Chrysler has filed a “Declaration of Bradley A. Robins in Support of the Sale of the Debtors Assets to New Chrysler” (click document name to view) that includes as an attachment a fairness opinion of Greenhill & Co LLC.  The fairness opinion relies heavily on a liquidation analysis of Capstone Advisory Group, LLC.  That Liquidation Analysis concluded that “the value range” from a Chrysler asset liquidation (i.e. not as a going concern)  “is $0.9bn to $3.2bn on an undiscounted basis”

The declaration further states that Greenhill was engaged to render an opinion on “the fairness, from a financial point of view, of the consideration to be received by Chrysler LLC in connection with the Sale.”  The opinion described the proposed 363 sale as follows:

We understand that Chrysler LLC (the “Company”), certain subsidiaries of the Company, Fiat S.p.A. (“Fiat”) and New CarCo Acquisition LLC (“NewCo”) propose to enter into a Master Transaction Agreement (the “Master Transaction Agreement”), which provides, among other things, for the sale and transfer of substantially all of the operating assets and certain liabilities of the Company and its subsidiaries to NewCo (the “Transaction”). In exchange for the Purchased Assets (as defined in the Master Transaction Agreement), (a) the Company will receive $2,000,000,000 in cash and (b) NewCo will assume from the Company the Assumed Liabilities (as defined in the Master Transaction Agreement) (items (a) and (b) together, the “Consideration”).

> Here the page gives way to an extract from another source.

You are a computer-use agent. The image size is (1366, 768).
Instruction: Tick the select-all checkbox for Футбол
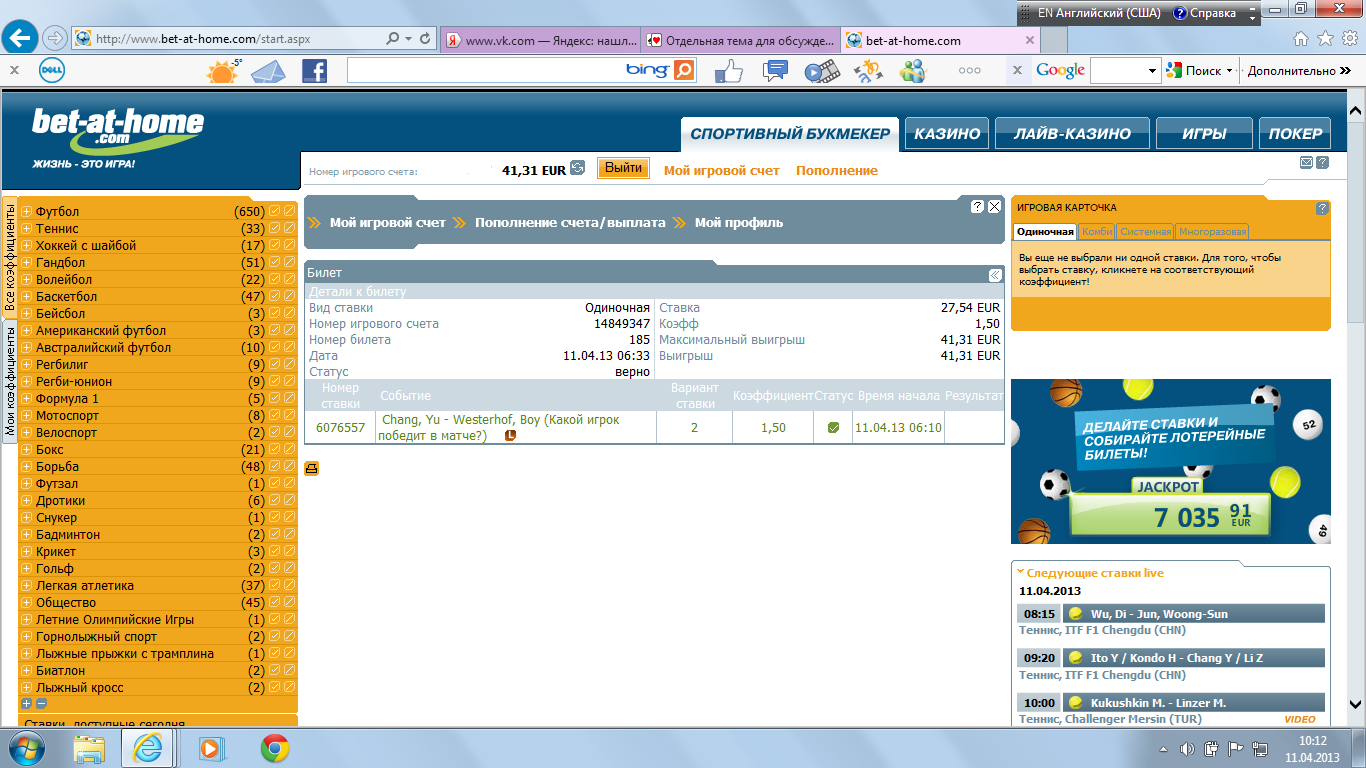[x=274, y=211]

Subject to numerous caveats and assumptions the fairness opinion concludes:

Based on and subject to the foregoing, including the limitations and assumptions set forth herein, we are of the opinion that as of the date hereof the Consideration to be received by the Company pursuant to the Master Transaction Agreement is fair, from a financial point of view, to the Company.

The opinion does not address any aspect of the bankruptcy other than consideration for the 363 sale.  The opinion cautions that:  “We were not requested to and did not provide advice concerning the structure, the specific amount of consideration, or any other aspects of the sale, or to provide services other than the delivery of this opinion.”  Greenhill stated the same limitation in the affirmative.  It described the objective of its financial analysis as a comparison of  “(a) the implied economic value Chrysler is transferring by contributing certain assets to NewCo to (b) the economic value received from NewCo in exchange.”

The consideration to be received by Chrysler in the 363 sale transaction is only part of a “fairness” analysis of the plan of liquidation of Chrysler.  Failure to address other aspects will limit the significance of the opinion to support the overall transaction structure.  In particular, it should be expected that the pre-petition lenders will note that out of their pot they will be paying at least an estimated $1.7 billion in unsecured pre-petition debts to keep Chrysler viable pending a sale.  The “net” proceeds of the 363 transaction in terms of benefit for the pre-petition secured lenders is only $300 million and knowing the costs of this type of bankruptcy this slim margin is likely to dissipate due to the costs incurred in delaying a liquidation while the 363 sale is accomplished.